I get like this sometimes. It's not one of my more attractive features and I am usually careful to avoid intellectual bullying, but I was white hot. It also feeds my father's martyr complex about the over-educated with their fancy degrees looking down their noses at him. When I catch myself doing it, I try to ease up, but I didn't parse my question into little one-syllable words for Dad. My father's not stupid and his vocabulary was equal to the task. Was he just a bit shamefaced when he scrolled back the video clip?

Dad had the YouTube video “Obama Admits He's a Muslim” on his computer screen. He had neglected to play the preceding six seconds of the president's address to the Turkish assembly. Now it came out of the speakers:
Many other Americans have Muslims in their families, or have lived in a Muslim-majority country. I know because I am one of them.
“Some proof!” I scoffed. “He's just saying he has Muslims in his family and has lived among them—things everyone has known for ages! Some proof!”

But Dad left the video run a bit longer. Unsurprisingly, there was the truncated clip from candidate Obama's interview with George Stephanopolous:
You're absolutely right that John McCain has not talked about my “Muslim faith.”
The quotes aren't visible in spoken dialog, of course. (If only he had used “air quotes”!) But the intent was obvious (even if not to poor little George) and I wasn't having any of it:

“Good grief! Obama was just saying the McCain wasn't going around claiming that Obama was a Muslim, unlike some of McCain's supporters. That's all! Damn! It's embarrassing when my parents go around saying stupid things!”

I marched off before it got any worse.

Later, of course, I wondered if Dad even bothered to read the candy-ass cover-your-ass disclaimer at the beginning of the video. I suspect he just bleeped across it:
Legal Disclaimer: The writers, producers, editors, and publishers of this video are not stating, claiming, or implying that Barack Hussein Obama is a Muslim, or that Obama himself claimed or admitted to being a Muslim. Rather the writers, producers, editors, and publishers of this video are only examining the evidence surrounding the rumor that Barack Hussein Obama might be a secret Muslim.
Yeah, right. This is about as persuasive a disclaimer as those at the beginning of half-hour paid-programming adverts for miracle cures:
The statements made in this program have not been evaluated by the FDA. The products offered here are not claimed to diagnose, treat, or cure any disease.
Now let's learn how to cure cancer!
(Naturally my mother has a copy on her shelf of a pseudoscientific cancer-cure book by renowned health expert Suzanne Somers. I'm afraid, she's a sucker for this kind of nonsense, which infuses the health-related stories on most of the right-wing news sites. It's not just the left-of-center Huffington Post.)

Fortunately, the cooling-off period took hold and the afternoon birthday party came off without a hitch (even if I had to circle a couple of identical-looking blocks in my baby brother's neighborhood before finding the home I visit an average of less than once a year). Most of the attendees were lineal descendants of my parents or spouses of those descendants, but my sister and brother-in-law brought an old friend of theirs who quickly button-holed me and quizzed me about my novel. He had read my sister's copy of the manuscript and wanted to know when it would see print. Out of my parents' earshot, I explained that it was under review and no decision would be made till later in the year.

One of my cousins was also present. I took the opportunity to inoculate him against possible future distress in the unlikely event that he ever starts reading books—in particular, mine. I mentioned that I had written down many of the family stories in fictional form. I recounted our visit the day before to Dad's cousin and her retelling of the mestre Francisco story. I explained that I covered the big family blow-up from nearly thirty years ago, when we battled over our grandmother's estate. My cousin shook his head in recollection of those dreadful days. And he seemed unperturbed at the thought that his counterpart was in the pages of my book.

“If you wrote it as fiction, then people can't assume that real people did what your characters do.”

Yeah. Do please keep that in mind. Did I mention your father is the bad guy?

※

▶ **Work task**
Can you reproduce, word for word, the part of the family-visit passage above between "I get like this" and "one of them.", inclusive?

▶ **Supplied information**
※

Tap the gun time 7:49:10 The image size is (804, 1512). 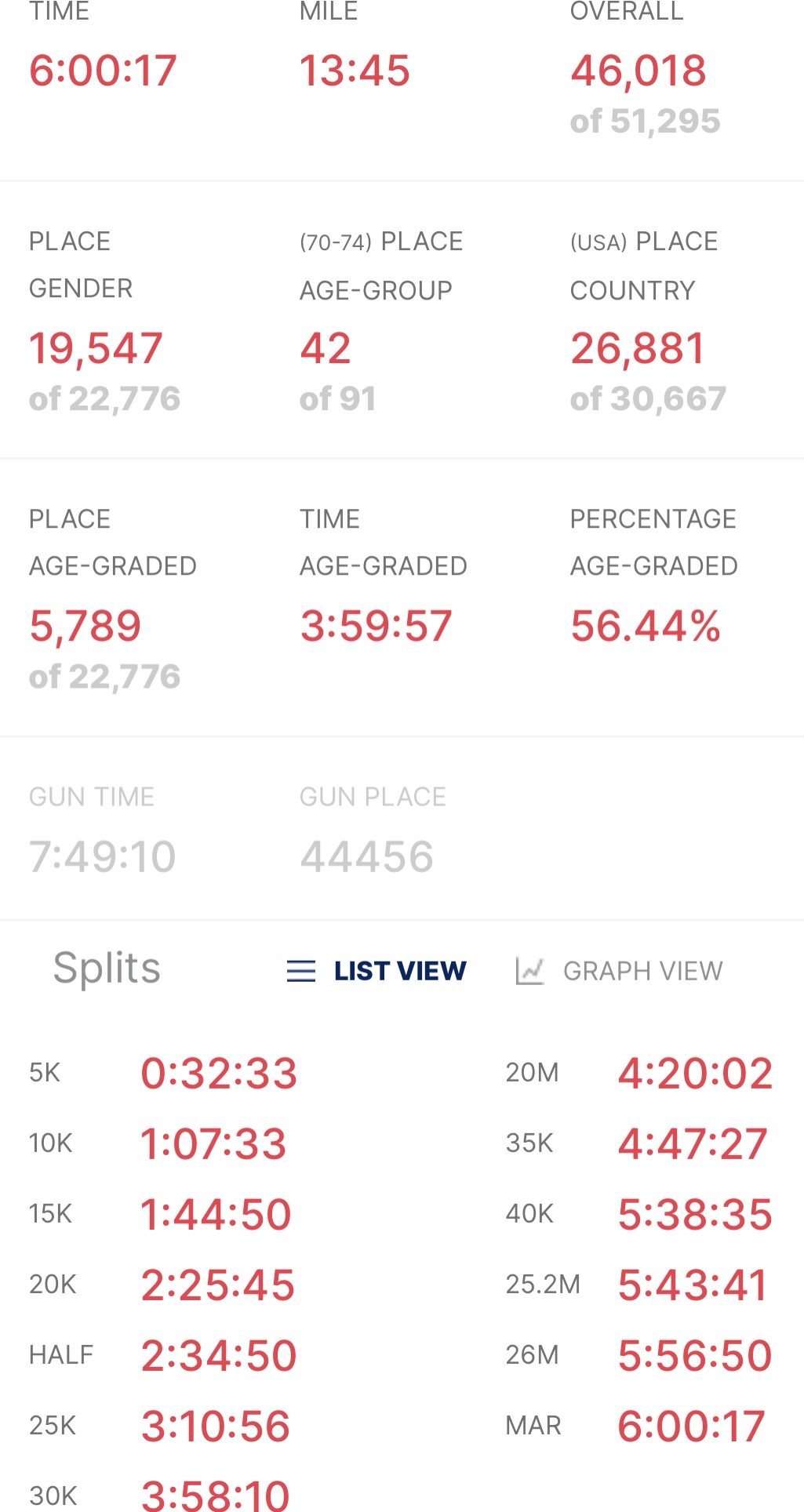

※

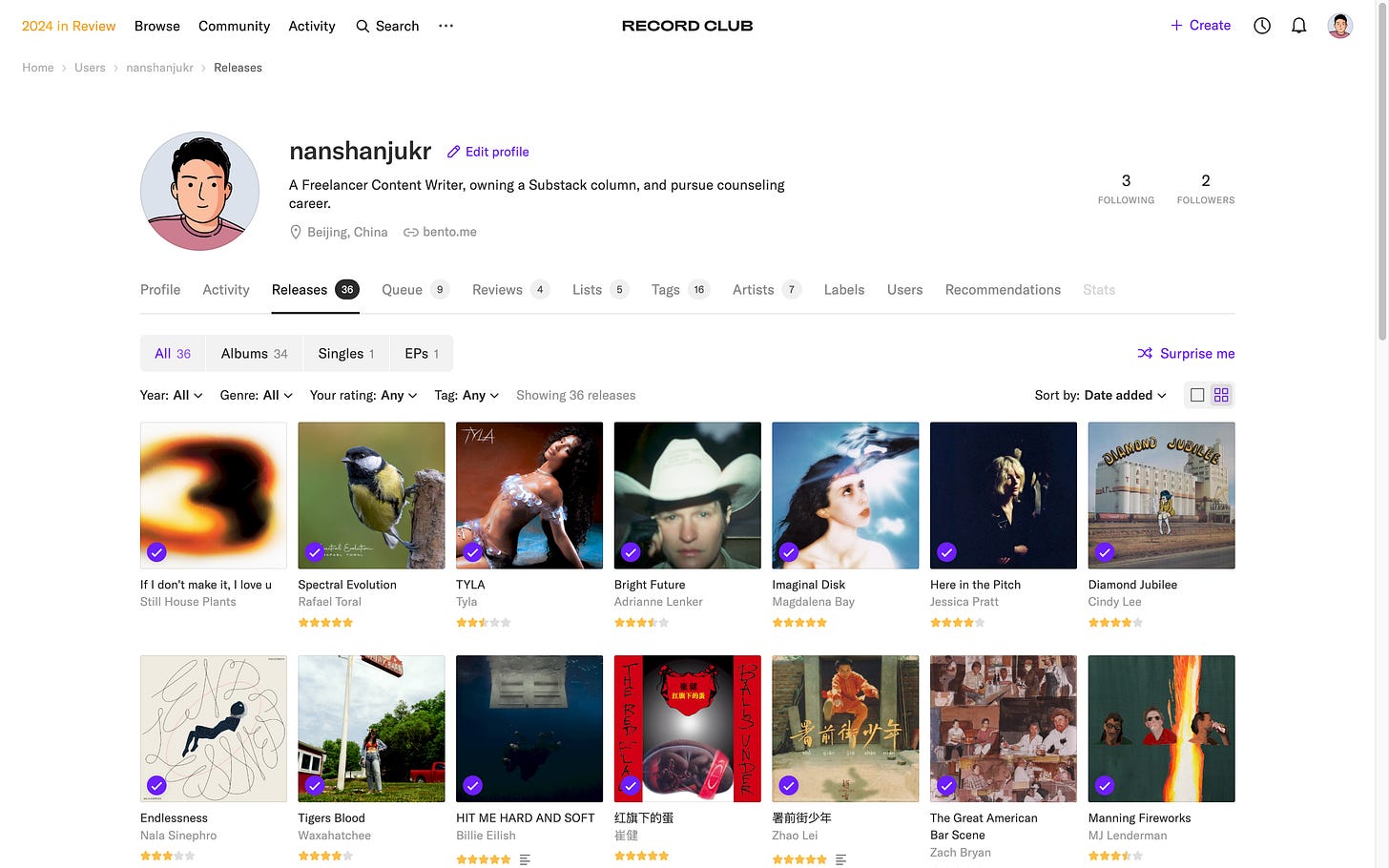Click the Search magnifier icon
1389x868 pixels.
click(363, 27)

※

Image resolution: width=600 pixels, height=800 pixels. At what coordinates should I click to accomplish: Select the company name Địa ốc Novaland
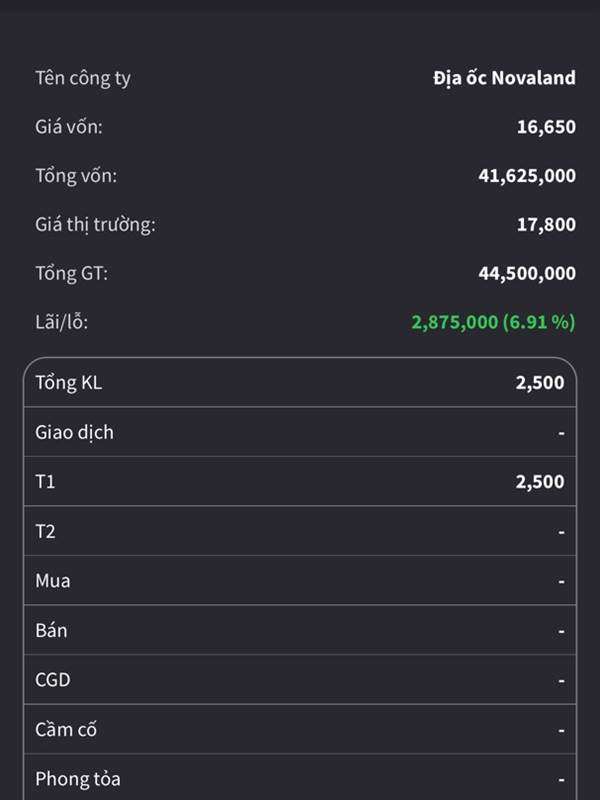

※

▶ **Result of the task**
I get like this sometimes. It's not one of my more attractive features and I am usually careful to avoid intellectual bullying, but I was white hot. It also feeds my father's martyr complex about the over-educated with their fancy degrees looking down their noses at him. When I catch myself doing it, I try to ease up, but I didn't parse my question into little one-syllable words for Dad. My father's not stupid and his vocabulary was equal to the task. Was he just a bit shamefaced when he scrolled back the video clip?

Dad had the YouTube video “Obama Admits He's a Muslim” on his computer screen. He had neglected to play the preceding six seconds of the president's address to the Turkish assembly. Now it came out of the speakers:
Many other Americans have Muslims in their families, or have lived in a Muslim-majority country. I know because I am one of them.